### Exercise passage
And yet, the strike appears to have been calibrated—not to destroy, but to remind. A political strike more than a military one, designed to reshape the balance of prestige, to draw Iran back to the negotiating table—but this time, weaker, or at least more cautious. Here, bombing becomes a tool of negotiation, a quiet message spoken by aircraft.
Amid all this, a troubling political question arises:
Is Trump lying, like George W. Bush did when he claimed Iraq possessed weapons of mass destruction?
The truth is, Trump does not fabricate Iran’s uranium enrichment—Tehran does not deny it. But the difference between fact and function is what starts wars. What Trump is doing mirrors Bush—not in outright lies, but in the aggressive use of half-truths. He’s not looking for evidence; he’s looking for a pretext. He doesn’t seek truth, but an outcome he can sell to his electorate.
In the heart of these contradictions emerges an even more dangerous question:
Could Iran, despite the limited strike, see this as a green light to strike Israel instead?
Israel—long the spearhead against Iran’s nuclear ambitions—might suddenly find itself the target of a calculated response, not aimed at its annihilation but at shattering its deterrent image. If Iran retaliates against Israel instead of the U.S., will Washington intervene? Or will it simply observe from behind the curtain—perhaps viewing a “partial burn” of Tel Aviv as a chance to reshuffle the regional deck? Israel, once the region’s watchdog, may now be transforming in some Western capitals from a useful tool into a political and ethical liability.
Amid this shift, a greater possibility looms: that Iran, after this strike and potential response, might emerge as a new functional partner in the Western order of control.
If Israel retreats, or if its fragility is exposed, Washington might see Iran—notwithstanding historical enmity—as a manageable power, a partner capable of stabilizing the region without challenging the overarching hegemony. Enmity doesn’t preclude partnership; political history is full of enemies-turned-proxies when interests—not values—align. Remember the American-British-Russian alliance against Hitler.
What Washington seeks isn’t an ideal ally, but someone who can contain the flames without sparking chaos. And if Tehran demonstrates the ability to retaliate with restraint and return to negotiation after the strike, it may well prove itself eligible for this new role—as the rising alternative when roles collapse and masks are exchanged.

### Entries provided
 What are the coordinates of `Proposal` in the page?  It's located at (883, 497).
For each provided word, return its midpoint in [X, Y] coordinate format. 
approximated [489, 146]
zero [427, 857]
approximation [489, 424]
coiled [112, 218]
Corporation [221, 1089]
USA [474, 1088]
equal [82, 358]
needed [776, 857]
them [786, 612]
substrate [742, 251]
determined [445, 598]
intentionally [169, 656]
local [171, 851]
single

### Problem requirements
Continue the essay on the strike against Iran, starting after its final sentence.

### Answer for the task
The haunting question remains for every conscious Arab soul:
Are Arab states content to receive only radioactive dust from this war? Or are they merely absent from the moment—silent, not out of fear of war, but because no one invited them to the table?
Radiation doesn’t distinguish between Sunni and Shia, between resistors and normalizers, between capitals preoccupied with diplomacy or drowning in helplessness.
When the air is polluted, it doesn’t ask permission to cross borders. Water carries no passport. And when unborn children are struck in the womb, they do not know the killer—but carry his mark for a lifetime.
This is not a call to side with Iran, nor applause for Trump.
It is a call for Arab reason to awaken before the homeland is besieged from all directions: from the skies by radioactive clouds, from the ground by barren awareness, and from the future by generations burdened with the diseases of wars they never fought—but paid for in the silence of graves.
In an age of military arrogance and shifting masks, only the voice of reason—if it survives the silence—can survive at all.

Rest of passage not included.